To overcome this problem, we propose a new preprocessing method that relies on constructing a proximity graph based on Delaunay Tessellation. The Delaunay Tessellation (also known as triangulation in the plane) is a fundamental computational geometry structure. The Voronoi diagram’s dual and provides a connection graph for closer points in the space, forming a tessellation composed of a simplex set that completely covers the space. The Delaunay graph is interesting in data analysis, as it can represent the geometry of a point set or approximate its density [14]. We can use the fact that any point inside the simplex can be described as a linear combination of its vertices to generate new synthetic samples.

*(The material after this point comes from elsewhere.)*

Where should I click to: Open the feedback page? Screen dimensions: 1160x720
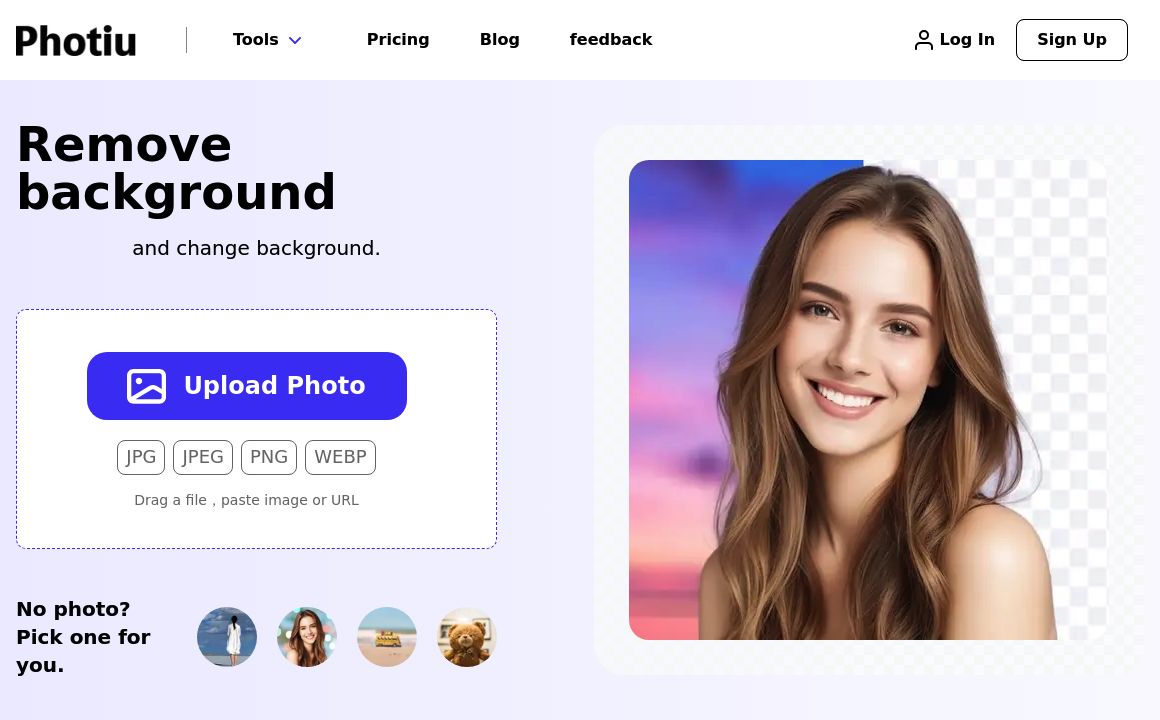[610, 40]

We name this new method Delaunay Tessellation Oversampling SMOTE (DTO-SMOTE). Like SMOTE [13], the main idea of Delaunay-Oversampling is to synthetically generate new instances, aiming to balance the training data distribution before applying the learning algorithms. The main difference is that, instead of creating synthetic examples in the line segment joining two instances, we generate synthetic examples inside a simplex selected from the Delaunay tessellation. The vertices of the simplex are instances of the data set. The creation of synthetic instances follows a Dirichlet distribution, and we can use the distribution parameters to manipulate where instances can be generated according to the classes of the vertices. This approach makes it possible to avoid SMOTE’s chain trail pattern, allowing artificial instances to cover the input space better.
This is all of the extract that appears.